*** DATA EXTRACT ***

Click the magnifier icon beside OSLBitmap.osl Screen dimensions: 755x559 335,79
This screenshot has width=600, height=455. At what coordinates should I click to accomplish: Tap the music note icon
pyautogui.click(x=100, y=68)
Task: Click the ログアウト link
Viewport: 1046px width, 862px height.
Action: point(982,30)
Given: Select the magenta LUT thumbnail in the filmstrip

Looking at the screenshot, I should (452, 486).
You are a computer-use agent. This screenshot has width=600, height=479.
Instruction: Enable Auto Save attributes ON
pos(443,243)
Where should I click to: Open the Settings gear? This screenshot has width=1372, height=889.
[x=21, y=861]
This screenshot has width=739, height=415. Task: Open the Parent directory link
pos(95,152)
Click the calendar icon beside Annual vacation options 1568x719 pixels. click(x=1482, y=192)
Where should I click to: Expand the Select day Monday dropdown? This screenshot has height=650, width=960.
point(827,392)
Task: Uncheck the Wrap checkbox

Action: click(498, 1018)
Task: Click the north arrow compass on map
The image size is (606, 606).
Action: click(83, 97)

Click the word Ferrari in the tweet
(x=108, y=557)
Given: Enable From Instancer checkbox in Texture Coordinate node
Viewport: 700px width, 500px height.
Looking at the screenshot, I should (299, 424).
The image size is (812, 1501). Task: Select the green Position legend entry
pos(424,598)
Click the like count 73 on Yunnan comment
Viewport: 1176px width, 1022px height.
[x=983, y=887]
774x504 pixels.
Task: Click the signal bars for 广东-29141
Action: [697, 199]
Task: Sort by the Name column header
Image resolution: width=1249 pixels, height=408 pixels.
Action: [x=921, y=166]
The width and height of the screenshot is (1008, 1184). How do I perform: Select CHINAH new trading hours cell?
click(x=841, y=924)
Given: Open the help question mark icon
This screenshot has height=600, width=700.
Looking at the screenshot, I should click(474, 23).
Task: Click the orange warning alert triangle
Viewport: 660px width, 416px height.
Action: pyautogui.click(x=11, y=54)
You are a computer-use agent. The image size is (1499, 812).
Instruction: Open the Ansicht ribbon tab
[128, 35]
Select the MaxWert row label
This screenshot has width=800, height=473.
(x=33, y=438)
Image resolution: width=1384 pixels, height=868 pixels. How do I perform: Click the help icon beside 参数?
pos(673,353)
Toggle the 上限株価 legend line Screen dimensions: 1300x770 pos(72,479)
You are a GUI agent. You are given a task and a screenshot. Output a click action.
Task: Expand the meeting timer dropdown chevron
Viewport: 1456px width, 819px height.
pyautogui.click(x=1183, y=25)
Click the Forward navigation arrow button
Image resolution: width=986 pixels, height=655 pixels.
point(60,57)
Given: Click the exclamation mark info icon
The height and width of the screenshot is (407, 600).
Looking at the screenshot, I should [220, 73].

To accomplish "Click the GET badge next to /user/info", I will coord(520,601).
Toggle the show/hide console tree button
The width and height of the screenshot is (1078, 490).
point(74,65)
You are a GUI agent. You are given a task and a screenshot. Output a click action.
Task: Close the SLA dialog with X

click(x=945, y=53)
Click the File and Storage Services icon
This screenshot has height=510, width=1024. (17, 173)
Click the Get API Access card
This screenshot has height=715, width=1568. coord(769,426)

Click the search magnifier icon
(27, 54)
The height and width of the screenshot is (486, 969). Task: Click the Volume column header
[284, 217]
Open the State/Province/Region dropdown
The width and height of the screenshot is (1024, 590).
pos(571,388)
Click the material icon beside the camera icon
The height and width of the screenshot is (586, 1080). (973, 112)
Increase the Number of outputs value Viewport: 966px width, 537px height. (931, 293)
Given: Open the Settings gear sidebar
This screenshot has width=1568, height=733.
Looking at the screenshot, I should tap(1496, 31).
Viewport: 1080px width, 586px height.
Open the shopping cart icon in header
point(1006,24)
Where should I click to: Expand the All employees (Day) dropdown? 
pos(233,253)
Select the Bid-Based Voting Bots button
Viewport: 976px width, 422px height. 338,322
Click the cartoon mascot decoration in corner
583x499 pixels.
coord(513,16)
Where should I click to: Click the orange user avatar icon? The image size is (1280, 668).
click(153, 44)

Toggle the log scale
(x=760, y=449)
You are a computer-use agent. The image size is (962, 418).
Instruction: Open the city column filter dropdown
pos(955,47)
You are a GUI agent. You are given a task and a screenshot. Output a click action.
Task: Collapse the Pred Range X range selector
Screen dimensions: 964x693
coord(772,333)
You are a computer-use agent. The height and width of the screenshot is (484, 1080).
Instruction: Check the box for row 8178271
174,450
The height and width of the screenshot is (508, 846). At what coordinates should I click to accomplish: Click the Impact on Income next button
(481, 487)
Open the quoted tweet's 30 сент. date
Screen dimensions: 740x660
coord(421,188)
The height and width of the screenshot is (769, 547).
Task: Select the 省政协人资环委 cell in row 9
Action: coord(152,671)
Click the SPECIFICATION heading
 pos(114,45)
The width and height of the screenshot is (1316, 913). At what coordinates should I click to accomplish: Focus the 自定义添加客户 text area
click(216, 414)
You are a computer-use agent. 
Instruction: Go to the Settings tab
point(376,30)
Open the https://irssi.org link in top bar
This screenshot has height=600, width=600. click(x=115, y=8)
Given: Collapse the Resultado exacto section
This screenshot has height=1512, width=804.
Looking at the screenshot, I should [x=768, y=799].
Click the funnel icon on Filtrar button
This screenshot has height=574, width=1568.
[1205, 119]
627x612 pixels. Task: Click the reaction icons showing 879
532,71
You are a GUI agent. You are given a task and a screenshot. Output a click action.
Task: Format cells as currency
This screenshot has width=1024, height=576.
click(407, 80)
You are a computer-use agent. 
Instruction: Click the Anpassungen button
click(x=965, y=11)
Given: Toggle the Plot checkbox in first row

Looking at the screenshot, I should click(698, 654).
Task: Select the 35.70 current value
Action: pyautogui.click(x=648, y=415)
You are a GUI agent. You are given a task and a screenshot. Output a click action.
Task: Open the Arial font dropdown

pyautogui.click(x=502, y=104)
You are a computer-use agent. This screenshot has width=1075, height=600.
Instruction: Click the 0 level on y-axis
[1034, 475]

***

[WHAT IS BEING ASKED] Find how many lines in the entries include the string "computer", and state only the number.

[ANSWER BOX] 7